[Supplied passage]
And yet I have entered into a marriage, a covenant which, if you’re doing it right, strips every layer of protection away until your heart is bare. If you’re with the right person, that person will treat your bare heart with the tenderness it needs. That’s why I finally said, “I do,” I who had for years been firmly against Marriage Equality.

Even though I was prepared to acknowledge it for a long time, I am still stunned to realize the extent of the terror I feel in the face of real vulnerability, the terror I face when I contemplate how much I have to lose if I get everything I’ve ever wanted—lose of my self-protection, first and foremost.

 

I have my books and my poetry to protect me;

I am shielded in my armor.

Hiding in my room, safe within my womb,

I touch no one and no one touches me.

—Paul Simon, “I Am a Rock”

 

The armor I’ve constructed is far more sophisticated than I had ever planned, and far more complicated to dismantle than I had ever imagined. Constructing it came easily, because I kept at it steadily all my life. When you do something slowly and steadily, you don’t realize how much you accomplish.
[/Supplied passage]
[Information]
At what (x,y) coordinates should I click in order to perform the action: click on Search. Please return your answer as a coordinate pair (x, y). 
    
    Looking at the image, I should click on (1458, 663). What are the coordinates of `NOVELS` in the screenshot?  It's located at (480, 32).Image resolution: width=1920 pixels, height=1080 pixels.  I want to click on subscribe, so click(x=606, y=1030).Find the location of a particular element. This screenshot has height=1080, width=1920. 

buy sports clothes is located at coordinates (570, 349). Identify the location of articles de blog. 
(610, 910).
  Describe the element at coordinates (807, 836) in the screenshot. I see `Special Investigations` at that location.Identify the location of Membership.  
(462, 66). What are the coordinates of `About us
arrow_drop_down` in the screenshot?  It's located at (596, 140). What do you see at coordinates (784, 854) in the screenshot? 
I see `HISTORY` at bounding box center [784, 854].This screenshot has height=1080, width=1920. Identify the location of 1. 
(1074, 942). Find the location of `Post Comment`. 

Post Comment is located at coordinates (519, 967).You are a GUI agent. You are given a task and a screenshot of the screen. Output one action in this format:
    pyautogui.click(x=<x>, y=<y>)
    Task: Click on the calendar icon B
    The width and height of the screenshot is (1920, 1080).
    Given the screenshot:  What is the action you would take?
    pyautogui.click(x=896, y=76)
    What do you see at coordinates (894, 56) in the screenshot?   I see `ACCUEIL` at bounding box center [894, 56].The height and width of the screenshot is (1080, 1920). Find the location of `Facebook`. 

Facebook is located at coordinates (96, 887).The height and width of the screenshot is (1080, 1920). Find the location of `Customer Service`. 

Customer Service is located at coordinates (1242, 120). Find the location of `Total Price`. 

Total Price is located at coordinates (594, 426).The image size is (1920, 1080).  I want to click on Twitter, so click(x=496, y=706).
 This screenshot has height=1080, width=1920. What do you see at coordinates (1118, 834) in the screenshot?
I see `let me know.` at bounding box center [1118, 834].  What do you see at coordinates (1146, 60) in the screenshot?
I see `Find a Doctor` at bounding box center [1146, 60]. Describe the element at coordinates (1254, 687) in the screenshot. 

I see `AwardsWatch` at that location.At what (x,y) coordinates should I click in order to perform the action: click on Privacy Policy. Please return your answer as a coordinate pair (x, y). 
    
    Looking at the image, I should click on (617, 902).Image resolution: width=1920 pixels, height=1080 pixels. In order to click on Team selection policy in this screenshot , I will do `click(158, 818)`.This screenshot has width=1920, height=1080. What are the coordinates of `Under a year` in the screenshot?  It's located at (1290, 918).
[/Information]
= Work order =
From the passage on marriage and vulnerability, write out word for word the part that starts with the words containing "Even though I" and ends with "one touches me.". The listing has nothing to do with this.

= Response to this task =
Even though I was prepared to acknowledge it for a long time, I am still stunned to realize the extent of the terror I feel in the face of real vulnerability, the terror I face when I contemplate how much I have to lose if I get everything I’ve ever wanted—lose of my self-protection, first and foremost.

 

I have my books and my poetry to protect me;

I am shielded in my armor.

Hiding in my room, safe within my womb,

I touch no one and no one touches me.